*EXERCISE AIM*
Repeat the records exactly as given. Do not include the pictures.

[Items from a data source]
= = = =
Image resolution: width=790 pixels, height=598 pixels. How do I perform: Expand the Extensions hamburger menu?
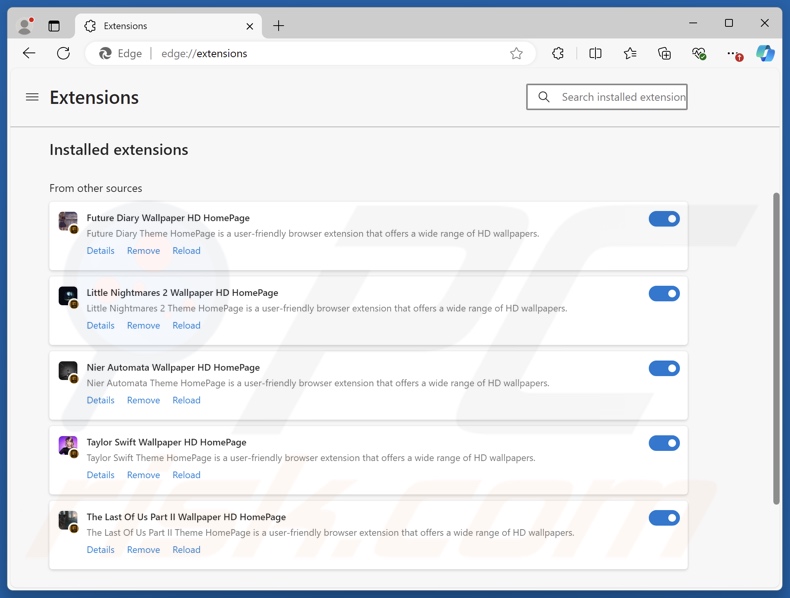coord(32,97)
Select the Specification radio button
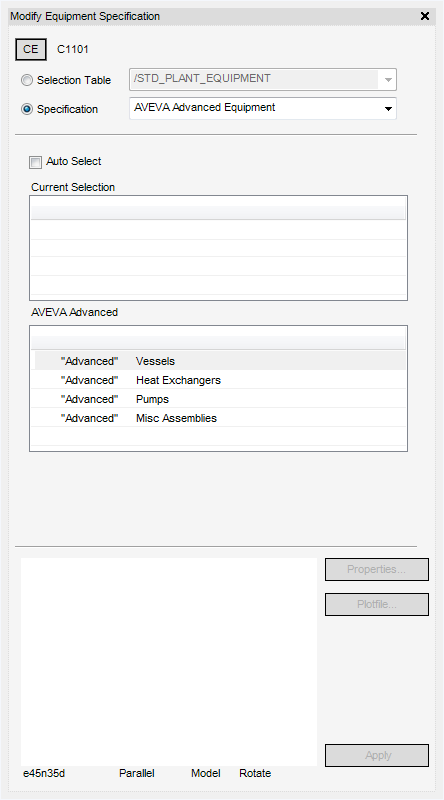 (27, 110)
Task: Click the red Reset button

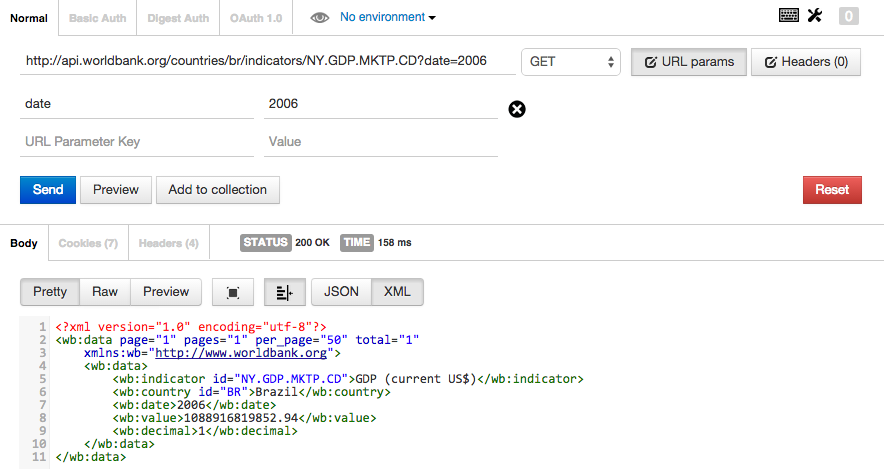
= = = =
*EXPECTED ANSWER*
Image resolution: width=790 pixels, height=598 pixels. How do I perform: Expand the Extensions hamburger menu?
coord(32,97)
Select the Specification radio button
 (27, 110)
Task: Click the red Reset button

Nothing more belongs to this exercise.